ショコラ SideStory
『疲れてるんだよ。気も張ってただろうし。また明日、電話するから』
「でも」
でもまだ、宗司さんの話を聞いていない。
あたしばかりまくしたててしまったけど、宗司さんだってこれから高校受験する子たちを抱えて、いろいろ不安もあるはずなのに。
『俺もこれから夕飯だし……ね』
「そっか。分かった。おやすみなさい」
そういったのは、あたしに電話を切らせるための方便だろう。
優しい人だなぁと思いながら、あたしはそのまま意識を飛ばした。
結局朝まで起きることはなく、さっそく電気をつけっぱなしにしたことに、軽く落ち込んでみたりした。
*
朝一番で、雪音さんに車のことを相談すると、あっけらかんと答えが返ってくる。
「そうよね、買い物とかに不便だもんね。しばらく車貸してあげようか。出産後は兼用になるけど」
「いいんですか?」
「一年だけのために買えないでしょ。

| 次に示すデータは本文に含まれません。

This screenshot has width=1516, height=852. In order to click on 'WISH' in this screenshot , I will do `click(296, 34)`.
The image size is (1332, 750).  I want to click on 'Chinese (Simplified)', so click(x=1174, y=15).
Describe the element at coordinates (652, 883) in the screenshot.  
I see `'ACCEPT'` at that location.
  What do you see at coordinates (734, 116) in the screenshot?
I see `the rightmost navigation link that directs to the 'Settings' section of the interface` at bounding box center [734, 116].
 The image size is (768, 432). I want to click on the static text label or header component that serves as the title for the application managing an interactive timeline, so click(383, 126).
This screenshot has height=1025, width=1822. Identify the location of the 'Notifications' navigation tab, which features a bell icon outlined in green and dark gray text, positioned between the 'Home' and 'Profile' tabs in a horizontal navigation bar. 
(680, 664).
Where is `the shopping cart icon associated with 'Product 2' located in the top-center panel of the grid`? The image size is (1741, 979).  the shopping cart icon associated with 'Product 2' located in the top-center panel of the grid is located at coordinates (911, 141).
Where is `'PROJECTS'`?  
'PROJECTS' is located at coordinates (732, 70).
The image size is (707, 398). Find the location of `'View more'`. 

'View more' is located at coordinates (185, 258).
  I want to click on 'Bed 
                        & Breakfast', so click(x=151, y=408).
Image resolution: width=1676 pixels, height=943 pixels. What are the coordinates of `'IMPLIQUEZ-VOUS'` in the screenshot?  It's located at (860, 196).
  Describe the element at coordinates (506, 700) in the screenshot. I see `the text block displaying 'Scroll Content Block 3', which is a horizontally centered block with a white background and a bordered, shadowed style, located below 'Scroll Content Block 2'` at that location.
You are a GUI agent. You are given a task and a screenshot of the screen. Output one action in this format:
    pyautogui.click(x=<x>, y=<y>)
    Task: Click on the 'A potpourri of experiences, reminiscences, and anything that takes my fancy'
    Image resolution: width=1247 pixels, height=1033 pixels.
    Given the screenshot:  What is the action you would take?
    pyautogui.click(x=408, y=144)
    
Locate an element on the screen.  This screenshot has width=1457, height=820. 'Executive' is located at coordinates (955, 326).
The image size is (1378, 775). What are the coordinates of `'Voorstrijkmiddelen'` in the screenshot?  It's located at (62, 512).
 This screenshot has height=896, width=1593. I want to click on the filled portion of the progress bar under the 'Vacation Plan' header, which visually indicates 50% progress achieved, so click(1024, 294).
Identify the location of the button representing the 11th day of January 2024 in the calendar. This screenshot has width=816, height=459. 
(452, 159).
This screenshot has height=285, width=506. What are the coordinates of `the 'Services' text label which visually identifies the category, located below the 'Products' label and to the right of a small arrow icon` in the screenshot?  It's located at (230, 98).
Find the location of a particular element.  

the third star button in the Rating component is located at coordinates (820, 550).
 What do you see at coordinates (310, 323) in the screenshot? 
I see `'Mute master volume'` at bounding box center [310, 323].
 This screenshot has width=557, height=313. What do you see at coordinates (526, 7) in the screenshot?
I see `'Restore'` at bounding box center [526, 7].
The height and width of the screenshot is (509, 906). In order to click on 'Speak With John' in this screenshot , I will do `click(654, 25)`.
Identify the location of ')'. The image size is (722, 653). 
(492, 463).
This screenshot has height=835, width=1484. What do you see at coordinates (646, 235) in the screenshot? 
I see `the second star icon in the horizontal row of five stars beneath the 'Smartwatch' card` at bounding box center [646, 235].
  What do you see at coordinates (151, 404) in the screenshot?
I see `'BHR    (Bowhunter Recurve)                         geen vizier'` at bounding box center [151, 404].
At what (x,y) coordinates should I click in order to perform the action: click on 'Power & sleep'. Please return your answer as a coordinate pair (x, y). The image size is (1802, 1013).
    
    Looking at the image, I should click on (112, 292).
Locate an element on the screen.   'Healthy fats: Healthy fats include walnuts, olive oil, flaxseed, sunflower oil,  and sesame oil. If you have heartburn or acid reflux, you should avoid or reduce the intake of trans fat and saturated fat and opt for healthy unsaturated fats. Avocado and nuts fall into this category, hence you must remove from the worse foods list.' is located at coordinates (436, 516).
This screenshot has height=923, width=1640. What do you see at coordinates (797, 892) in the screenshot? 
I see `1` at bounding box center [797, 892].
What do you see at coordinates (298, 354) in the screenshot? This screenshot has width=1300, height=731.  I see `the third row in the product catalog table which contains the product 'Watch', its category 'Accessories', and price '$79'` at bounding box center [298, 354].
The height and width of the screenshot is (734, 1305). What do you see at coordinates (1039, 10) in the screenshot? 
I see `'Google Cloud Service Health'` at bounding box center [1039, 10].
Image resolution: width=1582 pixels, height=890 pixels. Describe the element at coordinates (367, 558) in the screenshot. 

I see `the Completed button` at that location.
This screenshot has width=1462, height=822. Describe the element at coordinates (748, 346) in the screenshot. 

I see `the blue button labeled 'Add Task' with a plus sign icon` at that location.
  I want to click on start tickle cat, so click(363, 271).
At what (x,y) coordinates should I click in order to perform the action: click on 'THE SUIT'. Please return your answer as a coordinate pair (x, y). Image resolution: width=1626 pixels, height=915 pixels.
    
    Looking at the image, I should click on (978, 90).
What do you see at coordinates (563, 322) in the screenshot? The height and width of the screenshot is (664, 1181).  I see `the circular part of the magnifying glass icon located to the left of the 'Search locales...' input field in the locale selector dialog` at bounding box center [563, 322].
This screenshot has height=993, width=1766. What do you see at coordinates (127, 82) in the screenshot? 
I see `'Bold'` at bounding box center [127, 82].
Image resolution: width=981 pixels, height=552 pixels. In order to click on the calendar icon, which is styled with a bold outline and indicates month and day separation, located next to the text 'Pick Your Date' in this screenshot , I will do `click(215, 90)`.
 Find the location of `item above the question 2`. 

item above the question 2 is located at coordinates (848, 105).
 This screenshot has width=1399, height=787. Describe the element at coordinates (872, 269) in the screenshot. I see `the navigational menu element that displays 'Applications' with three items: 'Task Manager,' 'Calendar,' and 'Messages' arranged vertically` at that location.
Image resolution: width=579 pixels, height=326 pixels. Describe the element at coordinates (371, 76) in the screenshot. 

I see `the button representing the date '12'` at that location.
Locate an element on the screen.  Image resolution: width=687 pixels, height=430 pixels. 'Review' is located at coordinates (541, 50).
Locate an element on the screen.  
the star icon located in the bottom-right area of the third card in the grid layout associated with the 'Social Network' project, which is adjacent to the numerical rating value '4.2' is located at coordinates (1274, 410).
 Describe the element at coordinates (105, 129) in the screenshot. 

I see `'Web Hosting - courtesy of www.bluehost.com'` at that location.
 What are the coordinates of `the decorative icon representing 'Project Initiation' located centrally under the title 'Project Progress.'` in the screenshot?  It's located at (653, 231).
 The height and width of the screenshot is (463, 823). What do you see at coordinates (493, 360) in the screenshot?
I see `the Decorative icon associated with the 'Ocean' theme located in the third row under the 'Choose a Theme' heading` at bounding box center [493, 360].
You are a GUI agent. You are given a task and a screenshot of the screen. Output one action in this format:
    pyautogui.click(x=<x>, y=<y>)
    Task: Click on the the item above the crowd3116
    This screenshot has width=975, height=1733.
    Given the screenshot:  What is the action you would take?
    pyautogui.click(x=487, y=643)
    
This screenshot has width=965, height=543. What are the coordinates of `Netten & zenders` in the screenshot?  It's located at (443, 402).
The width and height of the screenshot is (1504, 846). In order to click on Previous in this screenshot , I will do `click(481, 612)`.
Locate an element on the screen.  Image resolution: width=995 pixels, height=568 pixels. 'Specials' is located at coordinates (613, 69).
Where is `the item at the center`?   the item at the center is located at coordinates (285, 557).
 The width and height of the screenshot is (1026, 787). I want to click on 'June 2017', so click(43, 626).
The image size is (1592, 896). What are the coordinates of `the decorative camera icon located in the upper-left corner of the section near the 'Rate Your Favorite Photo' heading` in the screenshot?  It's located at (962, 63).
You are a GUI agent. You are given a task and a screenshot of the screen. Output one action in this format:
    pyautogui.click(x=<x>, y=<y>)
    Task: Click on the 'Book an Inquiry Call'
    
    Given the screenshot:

その代わりガソリン代は折半だからね」
「助かります」
一年、というのがいい免罪符になるのか、雪音さんは何でもあたしと共有してくれる。
「どうせ、お腹つかえてしばらく乗れてないしさ。今度玲央に言って、こっち持ってきてもらっとく」
「玲央さんはいいんですか?」
「玲央は玲央で車持ってるもん。この辺りでは一人に一台で普通よ?」
そういうもんか。
うちは誰一人として持っていないっていうのに。